Anoushka remained under the metal canopy of the tank’s raised flank, half in. “We kill all the orcs and reclaim NK in the name of the Ma’am.”
“Yes, but how? Not everything can be solved by banging your head against it.”
“Oh, no?” Anoushka said and drew the armor flank down between them. Taking her seat, she sat, buckled herself in, and had to attempt twice to get the words unhitched from her throat. To her pedalers, she shouted, “Get us cranked.”
“But . . .” Zuther started, turning in his seat, “maybe Ruprecht has a point. Maybe we should, you know, stop and think up some tactics, a plan of some kind.”
Kylie-Nae, forward, and Russell, turning around too, both gave Anoushka the same worried look.
Anoushka, brake in hand ready to release, listened to Ruprecht beyond the mithril plating shouting that running at the city’s gates was a bad idea.
“Crank up,” she said and, once they’d begun, added, “Joan doesn’t take turns well, and neither do I. There is only forward.”
The bell tolled. Anoushka released the brakes, all the way off. “Miss Browne, load the cannon—and when you get a moment, turn on our radio.”
They rumbled down the dirt path. Anoushka hoped when DJ Cliffy Cohen dropped the needle on his selection, it’d fit this occasion. A rallying ballad, full of drums and electric lute screams worthy of this moment.
As the woods deepened, it became too dark to see through the periscope. Kylie-Nae, continually running the rubber wipers from the forward glass, had to be Anoushka’s eyes. “A little left,” she’d say, then, “A little right.”
They passed dead Kambleburgians hanging from t
rees. City watch, townsfolk. Men, women. Row after row, stirring in the wind, shoulders dusted with snow and icicles reaching from their dangling feet.
The orcs hadn’t dispatched anyone from behind the city’s gates—they knew they had the advantage. Just as well. A full-on attack, as haphazardly headlong as possible, would be something tough to mount an organized defense against. “Who, on occasion, will prove to be the best fighter?” Anoushka’s former captain once asked. “The flailing, out-of-control drunkard dervish. Why? Because they have absolutely no tells, no discernible tactics. And a disciplined, practiced fighter who’s taken decades of their life to master reading an opponent won’t know what to do. Sure, the master will undoubtedly get in easy hits—but probably not without receiving at least a couple from the twirling, mad idiot first.”

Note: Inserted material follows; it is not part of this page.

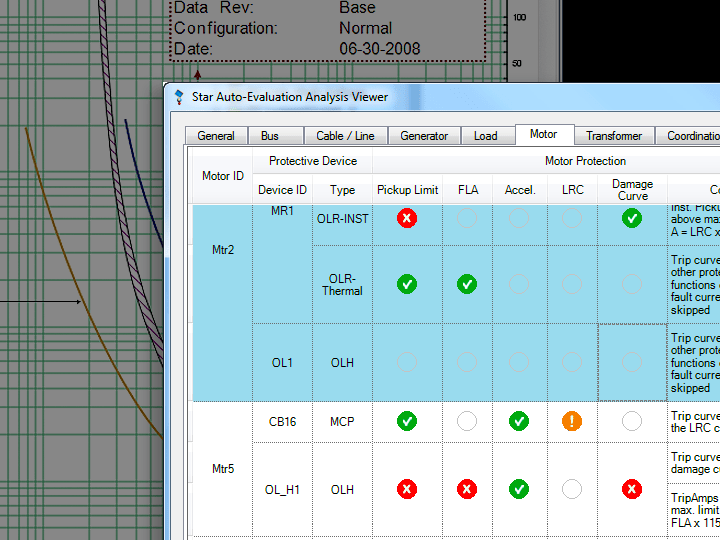
Task: Click OLR-Thermal green check under FLA
Action: tap(467, 284)

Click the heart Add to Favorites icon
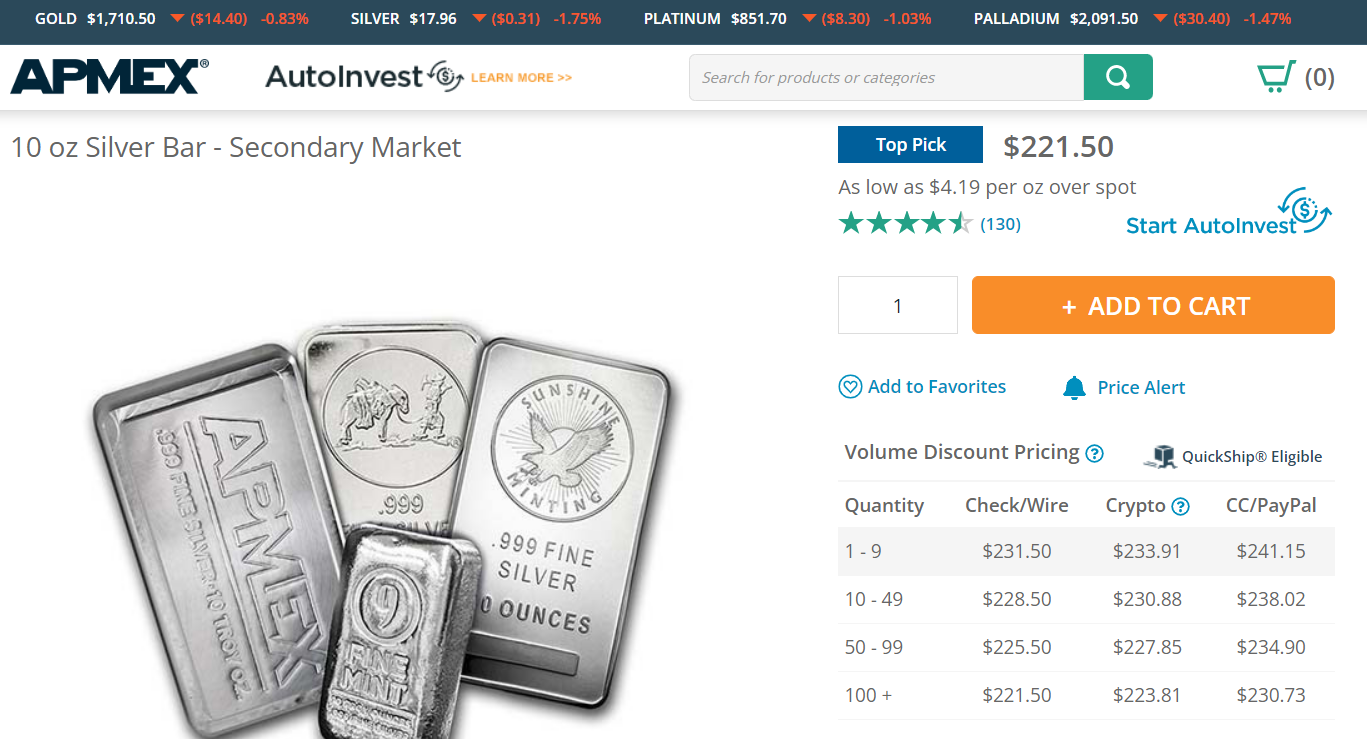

Russell and Zuther kept them moving. Kylie-Nae lugged a cannonball to the breach, slotted it, threw in the powder sachet, and made the ball shiny with oil. Spinning the hatch’s lock wheel, she announced they were primed.
Their noise echoed about the woods.
Heads on pikes flanked the road.
“Gates, hundred yards,” Kylie-Nae called out.
Anoushka checked the periscope. There was enough light from a few braziers to either side of the reinforced doors that she could make out Peter and Teetee, standing to the side. The berserker, scattergun ready, scanned above for anyone on the crenellations. He’d come in after, using Joan as a shield.
“Full draw,” she shouted and Zuther and Russell wound the tension engine until it dinged. It rang again and again, with Anoushka having drawn the brake all the way off. “Keep on. We’re gonna go ramming speed.”
The treads beneath them rumbled and screeched as they tore at the ground. While probably rivaling only that of an old horse, Joan’s maximum speed was still damn impressive for something her size.